Many years ago, in what seems like another life, I sat on the couch in my soon-to-be husband's "bachelor pad", and watched what has to be one of the most depressing movies of all time. We watched What Dreams May Come with Robin Williams. If you have never seen it, you should consider renting it, downloading it, YouTubing it, or whatever method you prefer, and set aside two hours. An hour and a half to watch the movie, and another half hour to sop up the pool of tears that will collect at your feet after you have watched the movie. The basic premise is, there is a happy couple with two children (and a dog, I think) and through a series of sad and somewhat violent events, they all die. They go to Heaven (except for the wife, who gets stuck in purgatory because she offed herself in a period of deep depression) and have different forms and different struggles than they did on Earth. Through the struggles, they learn about who they really are, and that the undying love of a family can overcome anything...Even the physical limitations of the body. In the movie, the husband and wife refer to an anniversary as "D-Day". It is the anniversary of the day their children died. Yeah, I know that's absurdly morbid, but as I prepare for my own "D-Day" of sorts, I can totally get the need to anniversary the macabre. My divorce is almost final. All of my dreams that I had for this family that I have created, have died, or are dying. Even the last vestiges of hope are all but gone. And even though this is what I have wanted, I cannot help but feel sad. Although I know that nothing can erase the past, make things better or worse, I feel like somehow I have failed at this segment of my life. I have decided that, for me, divorce is a lot like death. It seems akin to the death of someone who has been gravely ill: Even though everybody knows it is better that the ill person passed away...no more pain, no more suffering...it is still sad. Deeply sad. And I have been saddened by the end of my marriage, the death of it, as it were, and I am still mourning it. If you see me on the street, I look perfectly calm and at ease, but in my heart I am still mourning.
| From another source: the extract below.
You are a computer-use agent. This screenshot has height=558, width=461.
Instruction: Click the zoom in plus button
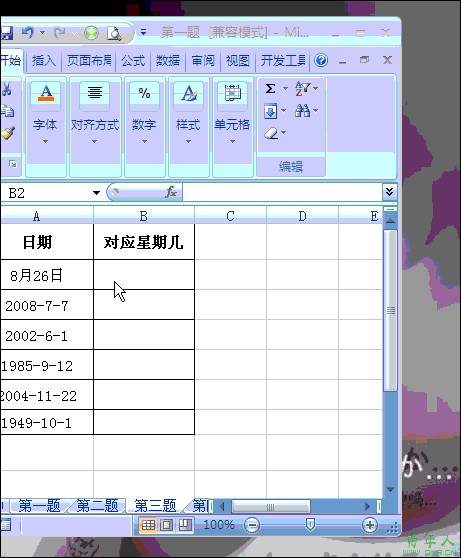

The mistakes that I have made over the past decade continue to haunt me like so many lost souls...The spirits of the dreams that I have had a hand in slaying. Their time for exorcism is drawing ever closer, but it is not here quite yet. So I will continue to mourn and give the death of my marriage a proper and respectful burial. But like all things that grieve the heart, this too shall pass. Time will continue to push me forward into a new life. I am older, perhaps wiser (although the Jury is still out on that), and definitively more sure of who I am and who I want to be. One day, I will wake up and the anniversary of my "D-Day" will come and go with out so much as the flicker of a candle on a carrot-cake cupcake. For an anniversary like this is not one to celebrate...Better to allow it to remind you of all the reasons you celebrated in the first place: The first kiss. The first date. The first child. The first time you said goodbye, and then, the last. Because even though I am sad and I am mourning, even in this death I can still celebrate all of the beautiful things that made up this life. And that, my friends, makes me happy.